Neural networks are ensembles

Ensembles of neural networks have shown remarkable performance in domains such as natural language processing, image recognition, and many others. The two composing techniques are interesting in their own rights: ensemble techniques have a rich history and theoretical understanding, while neural networks provide a general framework for solving complex tasks across many domains at scale.

Coincidentally, an ensemble of neural networks whose outputs are linearly combined is also a neural network. With that definition in mind, we seek to answer the question: Can we learn a neural network architecture as an ensemble of subnetworks? And can we adaptively learn such an ensemble with fewer trainable parameters and that performs better than any single neural network trained end-to-end?

The AdaNet algorithm

The AdaNet algorithm works as follows: a generator iteratively creates a set of candidate base learners to consider including in the final ensemble. How these base learners are trained is left completely up to the user, but generally they are trained to optimize some common loss function such as cross-entropy loss or mean squared error. At every iteration, the trained base learners then evaluated on their ability to minimize the AdaNet objective $F$, and the best one is included in the final ensemble.

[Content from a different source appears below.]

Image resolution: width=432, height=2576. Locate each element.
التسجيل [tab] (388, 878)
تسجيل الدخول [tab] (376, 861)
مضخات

$$\begin{aligned} &F\left ( w \right ) = \frac{1}{m} \sum_{i=0}^{N-1} \Phi \left (\sum_{j=0}^{N-1}w_jh_j(x_i), y_i \right ) + \sum_{j=0}^{N-1} \left (\lambda r(h_j) + \beta \right )\left | w_j \right |\ &\text{where }w_j \text{ is the weight of model } j \text{’s contribution to the ensemble,}\ &h_j \text{ is model } j,\ &\Phi \text{ is the loss function,}\ &r(h_j) \text{ is model } j\text{’s complexity, and}\ &\lambda \text{ and } \beta \text{ are tunable hyperparameters.} \end{aligned}$$

For every iteration after the first, the generator can generate neural networks based on the current state of the ensemble. This allows AdaNet to create complex structures or use advanced techniques for training candidates so that they will most significantly improve the ensemble. For an optimization example, knowledge distillation [Hinton et al., ‘15] is a technique that uses a teacher network’s logits as the ground-truth when computing the loss of a trainable student network, and is shown to produce students that perform better than a identical network trained without. At every iteration, we can use the current ensemble as a teacher network and the candidates as students, to obtain base learners that perform better, and significantly improve the performance of the final ensemble.